SHORT EXERCISE: Reproduce the data below verbatim, from the line containing "The image size is (1320, 562)." through the line containing "click(x=155, y=22)", with both of those lines included.

-*-*-

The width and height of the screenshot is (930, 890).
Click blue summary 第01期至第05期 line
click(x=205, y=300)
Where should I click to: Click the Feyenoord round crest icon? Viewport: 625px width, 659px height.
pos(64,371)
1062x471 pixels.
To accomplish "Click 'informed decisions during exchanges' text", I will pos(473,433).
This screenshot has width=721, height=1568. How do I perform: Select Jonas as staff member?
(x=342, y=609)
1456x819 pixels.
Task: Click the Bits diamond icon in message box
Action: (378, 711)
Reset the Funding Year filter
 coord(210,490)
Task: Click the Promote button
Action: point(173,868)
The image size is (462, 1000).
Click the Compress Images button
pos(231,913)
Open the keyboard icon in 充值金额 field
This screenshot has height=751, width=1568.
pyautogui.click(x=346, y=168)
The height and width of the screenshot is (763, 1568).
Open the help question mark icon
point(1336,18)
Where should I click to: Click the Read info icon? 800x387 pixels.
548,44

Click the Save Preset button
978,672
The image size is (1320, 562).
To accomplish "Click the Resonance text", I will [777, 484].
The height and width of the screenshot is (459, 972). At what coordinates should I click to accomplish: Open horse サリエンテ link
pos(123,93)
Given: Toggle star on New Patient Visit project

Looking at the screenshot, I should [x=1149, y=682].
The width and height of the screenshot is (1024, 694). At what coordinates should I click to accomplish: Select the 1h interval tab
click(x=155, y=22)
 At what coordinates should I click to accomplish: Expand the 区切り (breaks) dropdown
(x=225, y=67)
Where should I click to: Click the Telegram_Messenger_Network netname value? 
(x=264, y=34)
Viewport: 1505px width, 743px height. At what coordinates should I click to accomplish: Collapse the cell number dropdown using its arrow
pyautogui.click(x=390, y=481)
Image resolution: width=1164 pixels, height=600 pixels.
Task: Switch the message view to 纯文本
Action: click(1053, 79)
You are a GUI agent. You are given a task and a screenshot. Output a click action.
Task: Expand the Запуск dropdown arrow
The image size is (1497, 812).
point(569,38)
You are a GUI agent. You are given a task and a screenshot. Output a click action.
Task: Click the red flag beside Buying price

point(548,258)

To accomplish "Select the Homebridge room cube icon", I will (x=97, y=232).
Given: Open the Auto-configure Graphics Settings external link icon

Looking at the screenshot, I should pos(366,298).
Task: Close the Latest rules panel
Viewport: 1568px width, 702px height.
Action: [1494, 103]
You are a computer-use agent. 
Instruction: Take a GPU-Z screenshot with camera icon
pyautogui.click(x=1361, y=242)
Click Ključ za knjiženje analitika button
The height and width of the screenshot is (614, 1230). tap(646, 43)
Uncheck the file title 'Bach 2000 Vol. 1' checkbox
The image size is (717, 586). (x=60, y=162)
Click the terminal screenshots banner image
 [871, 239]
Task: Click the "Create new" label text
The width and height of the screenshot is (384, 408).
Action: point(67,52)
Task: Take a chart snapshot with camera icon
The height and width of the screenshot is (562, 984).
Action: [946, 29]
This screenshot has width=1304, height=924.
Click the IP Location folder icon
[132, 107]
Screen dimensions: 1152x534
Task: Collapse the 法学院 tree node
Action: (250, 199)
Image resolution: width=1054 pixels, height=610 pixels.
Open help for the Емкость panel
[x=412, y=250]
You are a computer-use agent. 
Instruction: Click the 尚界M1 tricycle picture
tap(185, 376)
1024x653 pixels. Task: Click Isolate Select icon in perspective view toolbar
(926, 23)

-*-*-

OUTPUT FOR THIS TASK:
The image size is (1320, 562).
To accomplish "Click the Resonance text", I will [777, 484].
The height and width of the screenshot is (459, 972). At what coordinates should I click to accomplish: Open horse サリエンテ link
pos(123,93)
Given: Toggle star on New Patient Visit project

Looking at the screenshot, I should [x=1149, y=682].
The width and height of the screenshot is (1024, 694). At what coordinates should I click to accomplish: Select the 1h interval tab
click(x=155, y=22)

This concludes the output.